High-order stress theory for solids: a more generalized strain gradient theory

This paper seeks to address the size dependence of microstructure by defining a characteristic scale vector to characterize the size effect in materials. It introduces high-order stress moments and high-order momentum moment as foundational concepts. Based on these ideas, we propose a high-order stress theory for solids that integrates a complete second-order displacement gradient, as opposed to solely incorporating a rotation gradient or a strain gradient. This methodology enhances the high-order stress theory, rendering it a more comprehensive and generalized framework. Under certain conditions, this theory can be degenerated into other models that elucidate the size effect, indicating that the high-order stress theory has a wider applicability and is not limited by its own ideal assumptions or prerequisites, unlike other existing theories.
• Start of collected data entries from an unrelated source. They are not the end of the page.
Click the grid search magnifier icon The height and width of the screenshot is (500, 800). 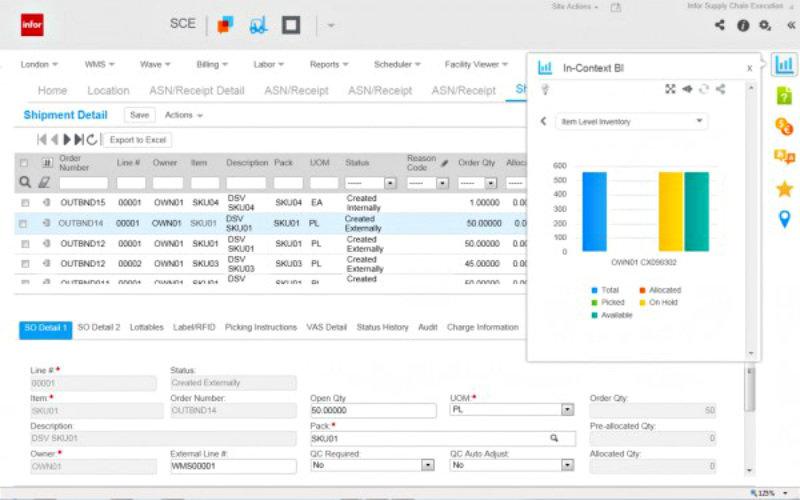pyautogui.click(x=25, y=182)
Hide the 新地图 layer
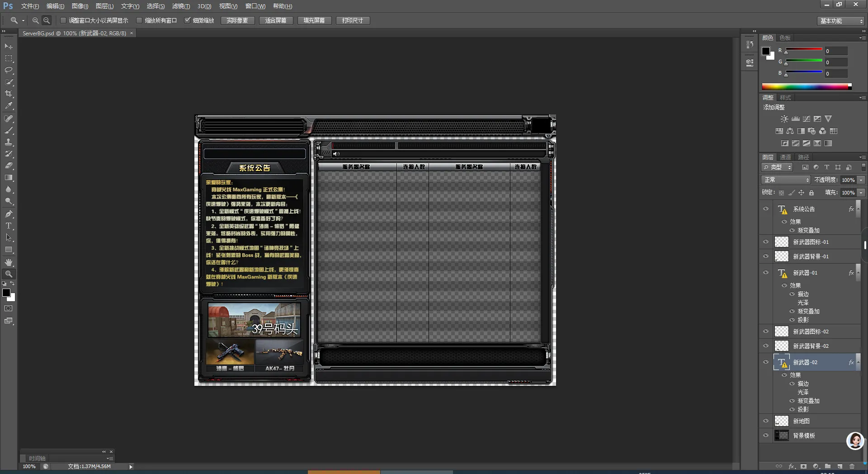 tap(766, 421)
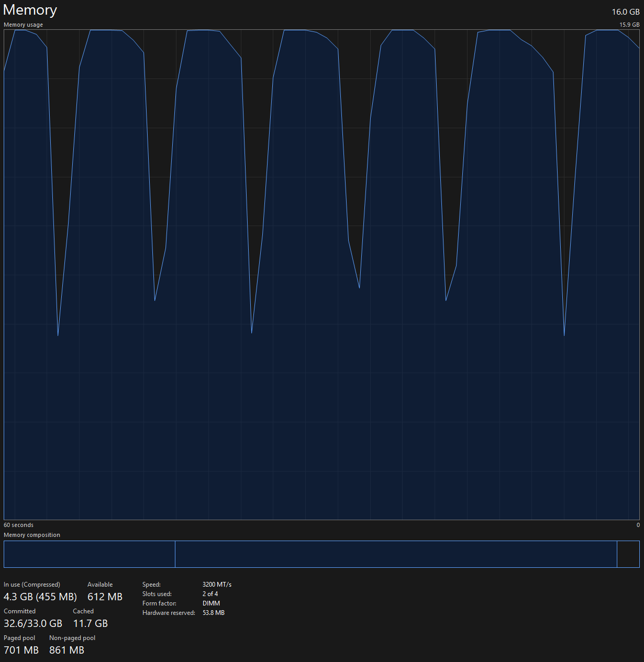Click the Available value 612 MB
Viewport: 644px width, 662px height.
105,597
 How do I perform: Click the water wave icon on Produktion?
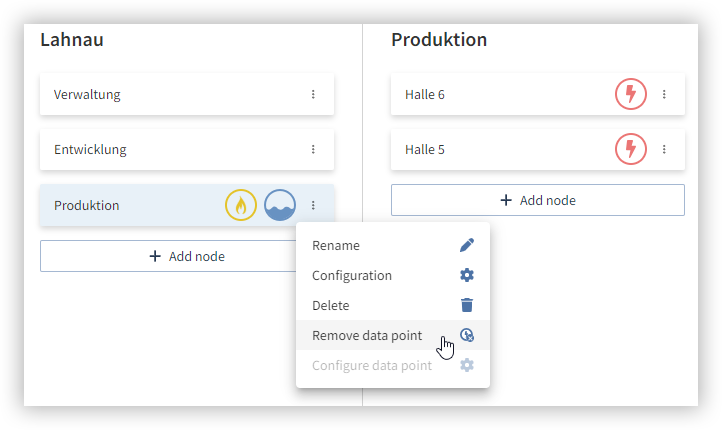point(279,205)
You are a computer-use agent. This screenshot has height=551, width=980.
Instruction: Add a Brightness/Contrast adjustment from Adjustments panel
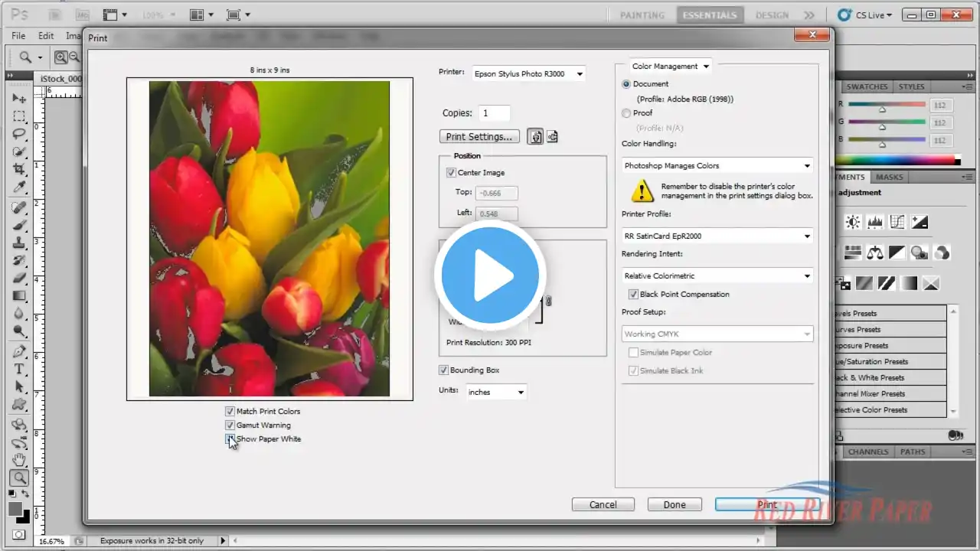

The high-order stress theory presented in this paper is applicable not only in the field of micromechanics but also in multi-field analyses. To exemplify its utility, we investigate the flexoelectric effect in dielectric materials using the proposed high-order theory. We compute parameters such as electric field intensity and structural response under various deformation conditions, including tension, bending, shearing, and torsion. Furthermore, we conduct electromechanical coupling experiments on PZT plates within these deformation scenarios. The analysis of the experimental results substantiates the efficacy of the high-order theory.